*ABOUT THIS TASK*: Each line from the start of the records through the line containing "Given: Click the PEM (cert) download link" is to be transcribed exactly, and no other line is to be included.

*Saved entries*:
────────

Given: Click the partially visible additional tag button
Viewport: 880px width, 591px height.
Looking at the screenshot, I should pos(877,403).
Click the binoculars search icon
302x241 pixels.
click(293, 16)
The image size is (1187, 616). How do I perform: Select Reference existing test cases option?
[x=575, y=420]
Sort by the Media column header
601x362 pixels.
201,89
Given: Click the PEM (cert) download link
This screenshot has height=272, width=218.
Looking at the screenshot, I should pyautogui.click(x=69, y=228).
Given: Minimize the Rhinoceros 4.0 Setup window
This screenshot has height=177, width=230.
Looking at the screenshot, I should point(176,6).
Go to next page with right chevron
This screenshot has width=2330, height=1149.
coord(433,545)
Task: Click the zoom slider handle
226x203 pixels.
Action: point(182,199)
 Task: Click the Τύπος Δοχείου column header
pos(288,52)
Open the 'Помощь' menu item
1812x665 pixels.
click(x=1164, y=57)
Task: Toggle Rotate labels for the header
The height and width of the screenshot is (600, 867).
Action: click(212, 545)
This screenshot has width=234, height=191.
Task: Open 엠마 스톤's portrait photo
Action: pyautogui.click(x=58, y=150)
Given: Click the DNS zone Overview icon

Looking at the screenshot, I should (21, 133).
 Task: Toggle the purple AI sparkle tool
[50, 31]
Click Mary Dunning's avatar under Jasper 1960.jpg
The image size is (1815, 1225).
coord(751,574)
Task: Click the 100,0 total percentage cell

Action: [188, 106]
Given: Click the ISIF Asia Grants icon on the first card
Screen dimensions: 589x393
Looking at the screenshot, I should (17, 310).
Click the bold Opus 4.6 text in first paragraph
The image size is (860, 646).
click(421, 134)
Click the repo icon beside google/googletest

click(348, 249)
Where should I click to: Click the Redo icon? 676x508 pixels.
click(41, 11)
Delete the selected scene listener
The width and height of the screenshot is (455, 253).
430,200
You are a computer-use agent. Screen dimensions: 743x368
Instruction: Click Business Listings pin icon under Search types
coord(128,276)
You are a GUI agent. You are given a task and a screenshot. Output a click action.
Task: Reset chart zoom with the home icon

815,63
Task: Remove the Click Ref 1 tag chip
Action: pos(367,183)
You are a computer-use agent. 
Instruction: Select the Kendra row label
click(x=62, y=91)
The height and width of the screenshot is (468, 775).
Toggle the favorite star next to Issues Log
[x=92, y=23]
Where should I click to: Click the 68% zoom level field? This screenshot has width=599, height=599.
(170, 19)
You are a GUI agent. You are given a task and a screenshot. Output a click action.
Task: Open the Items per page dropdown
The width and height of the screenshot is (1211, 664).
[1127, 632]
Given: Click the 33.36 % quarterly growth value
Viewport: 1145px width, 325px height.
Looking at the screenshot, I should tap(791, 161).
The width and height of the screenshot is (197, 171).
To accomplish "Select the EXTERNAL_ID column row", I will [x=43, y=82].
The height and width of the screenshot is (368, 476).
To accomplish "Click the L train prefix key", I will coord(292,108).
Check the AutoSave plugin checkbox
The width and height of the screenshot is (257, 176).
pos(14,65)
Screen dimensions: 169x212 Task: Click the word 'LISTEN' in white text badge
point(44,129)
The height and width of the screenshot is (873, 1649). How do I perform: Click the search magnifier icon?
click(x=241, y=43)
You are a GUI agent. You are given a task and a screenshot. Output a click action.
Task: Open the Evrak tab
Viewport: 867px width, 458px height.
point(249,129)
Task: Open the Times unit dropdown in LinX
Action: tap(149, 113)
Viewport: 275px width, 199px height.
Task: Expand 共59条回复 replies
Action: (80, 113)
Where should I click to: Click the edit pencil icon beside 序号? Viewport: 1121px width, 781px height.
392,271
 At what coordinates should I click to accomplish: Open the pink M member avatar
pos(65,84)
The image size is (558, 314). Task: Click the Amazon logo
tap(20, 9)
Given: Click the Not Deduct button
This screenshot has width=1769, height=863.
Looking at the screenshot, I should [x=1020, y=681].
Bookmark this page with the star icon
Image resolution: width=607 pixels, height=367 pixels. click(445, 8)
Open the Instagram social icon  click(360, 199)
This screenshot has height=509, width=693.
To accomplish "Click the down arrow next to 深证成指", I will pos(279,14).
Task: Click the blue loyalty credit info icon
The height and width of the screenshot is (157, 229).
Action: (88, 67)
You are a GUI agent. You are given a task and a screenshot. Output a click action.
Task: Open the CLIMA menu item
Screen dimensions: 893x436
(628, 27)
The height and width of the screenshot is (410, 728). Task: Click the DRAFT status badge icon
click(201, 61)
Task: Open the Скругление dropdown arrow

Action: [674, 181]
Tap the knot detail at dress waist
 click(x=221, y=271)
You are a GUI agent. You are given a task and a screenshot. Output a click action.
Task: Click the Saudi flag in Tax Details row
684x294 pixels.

────────

*YOUR RESPONSE*:
Given: Click the partially visible additional tag button
Viewport: 880px width, 591px height.
Looking at the screenshot, I should pos(877,403).
Click the binoculars search icon
302x241 pixels.
click(293, 16)
The image size is (1187, 616). How do I perform: Select Reference existing test cases option?
[x=575, y=420]
Sort by the Media column header
601x362 pixels.
201,89
Given: Click the PEM (cert) download link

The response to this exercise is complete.